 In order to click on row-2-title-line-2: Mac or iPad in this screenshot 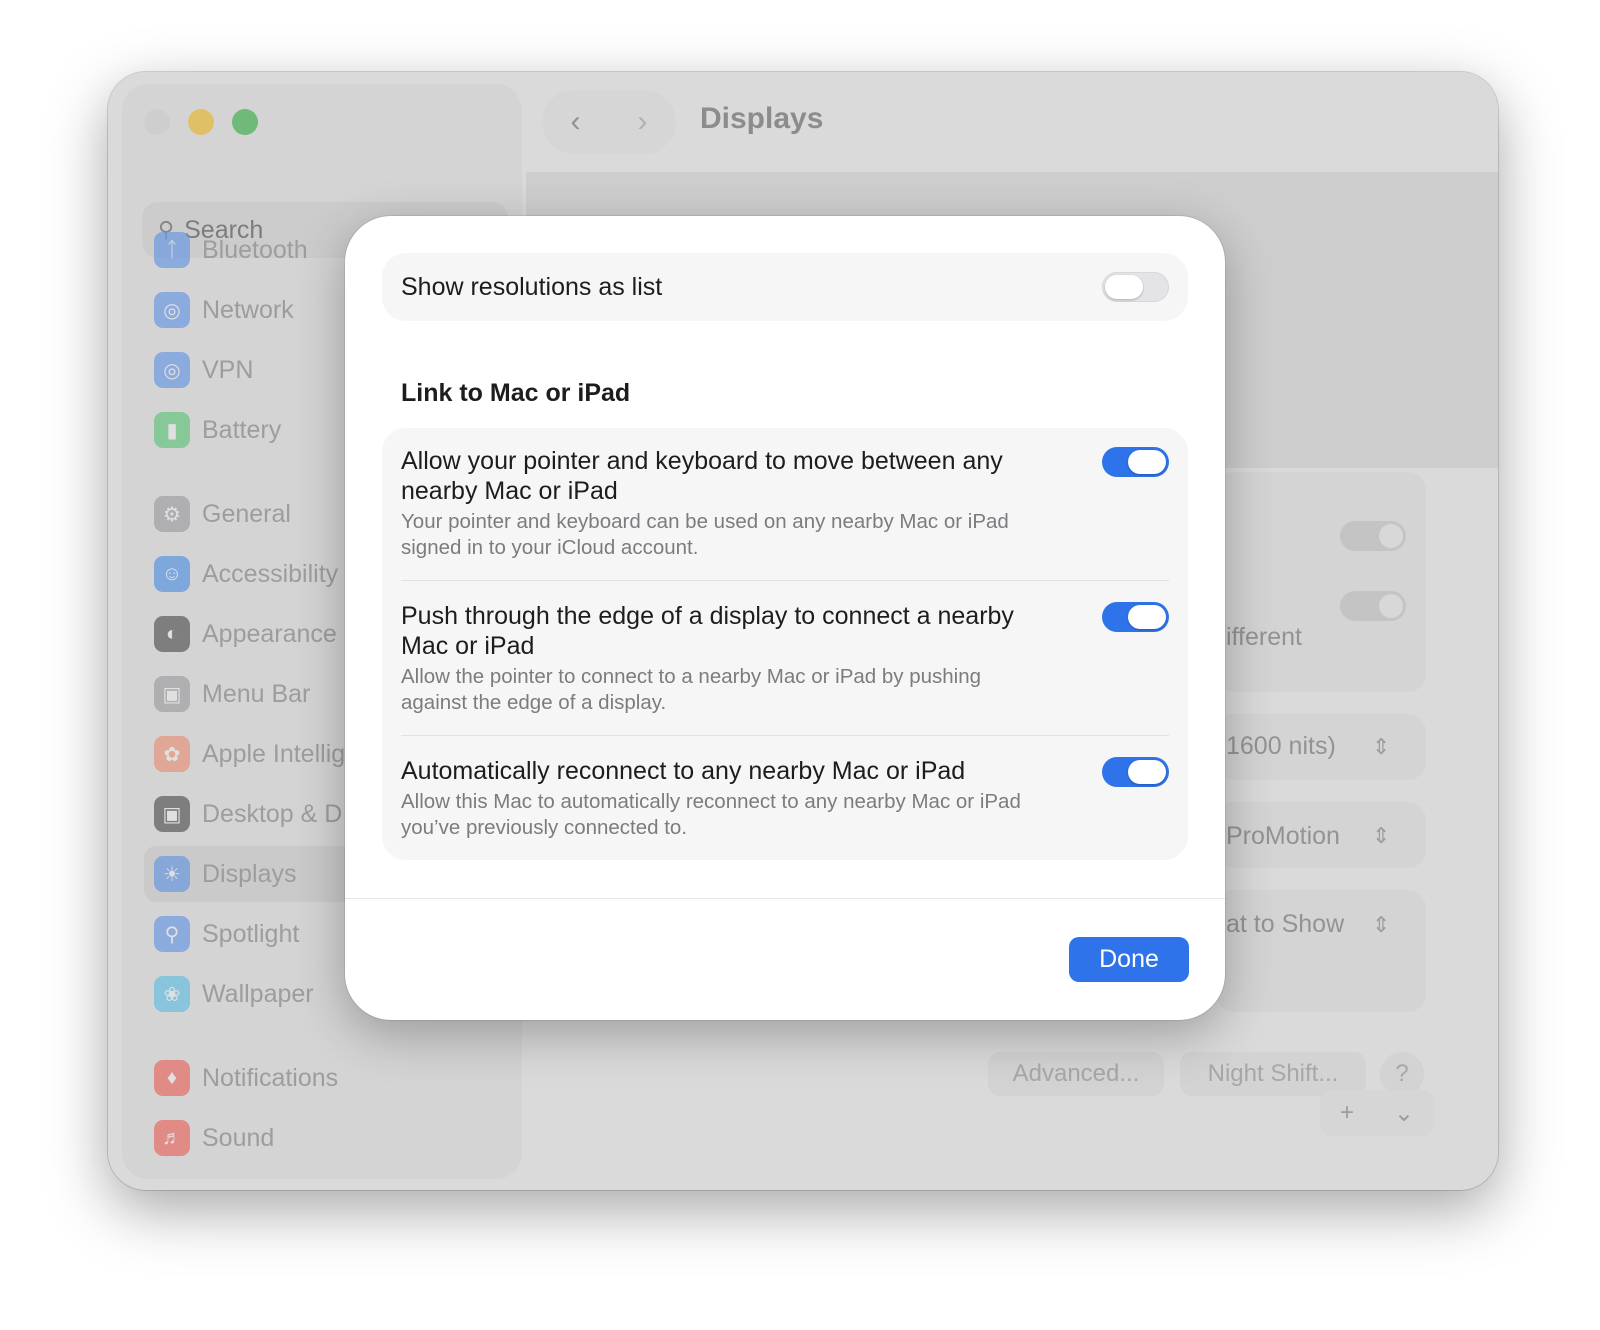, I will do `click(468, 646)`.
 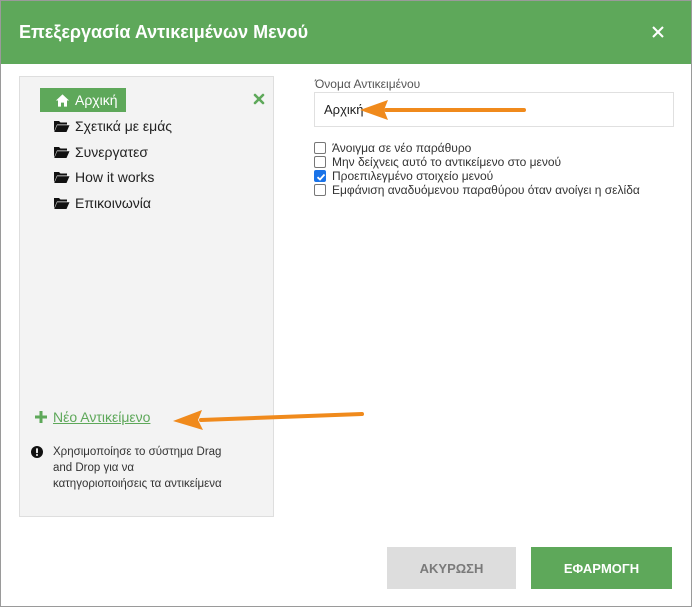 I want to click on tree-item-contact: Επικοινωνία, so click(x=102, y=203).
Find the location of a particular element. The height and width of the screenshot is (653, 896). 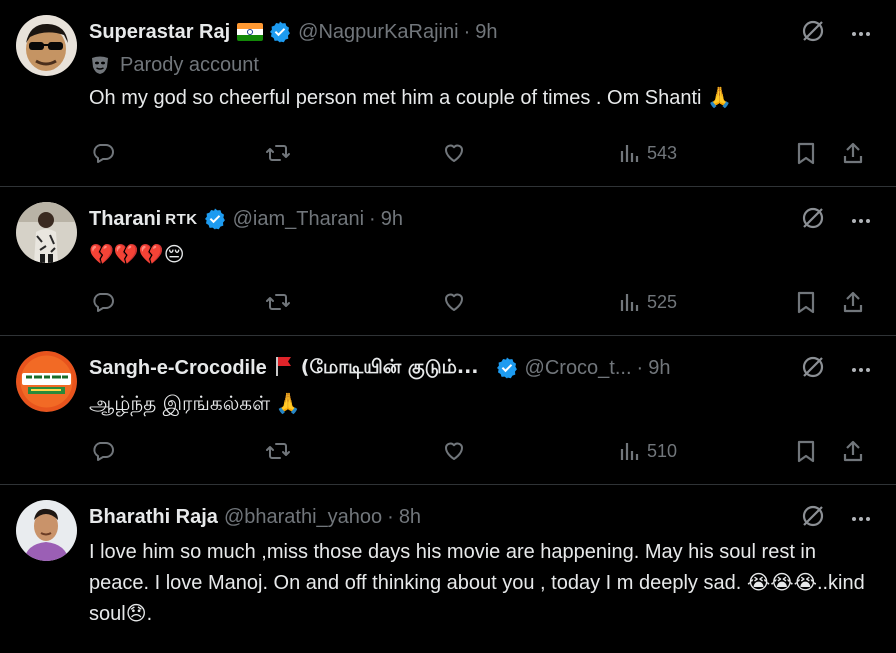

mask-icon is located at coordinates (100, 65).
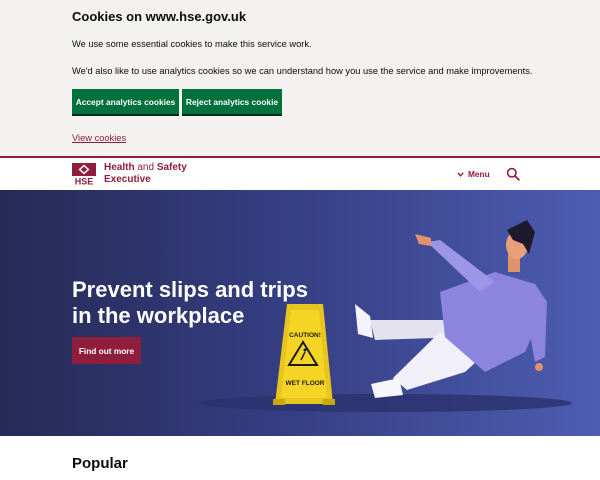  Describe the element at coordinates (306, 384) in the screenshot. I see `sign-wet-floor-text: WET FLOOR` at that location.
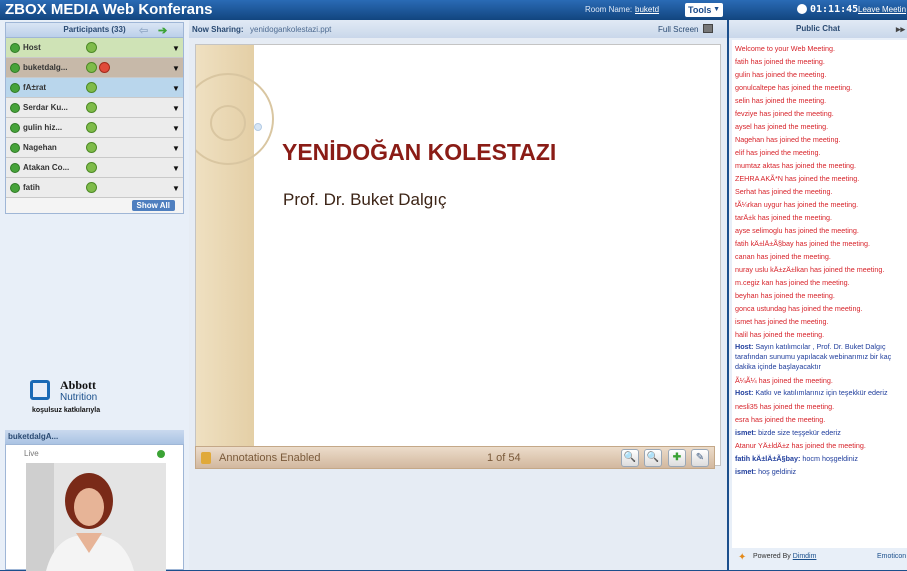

################

### To-do item
Turn the entries into a Markdown table with the columns Row and Line, beginning at the line that contains "I want to click" and continuing through the end of the entries. Number each row, skip blank lines, and leave the pictures out.

### Exercise answer
| Row | Line |
|---|---|
| 1 |   I want to click on tree-item-contact: Επικοινωνία, so click(x=102, y=203). |
| 2 | Find the location of a particular element. The height and width of the screenshot is (653, 896).  |
| 3 | mask-icon is located at coordinates (100, 65). |
| 4 |   Describe the element at coordinates (306, 384) in the screenshot. I see `sign-wet-floor-text: WET FLOOR` at that location. |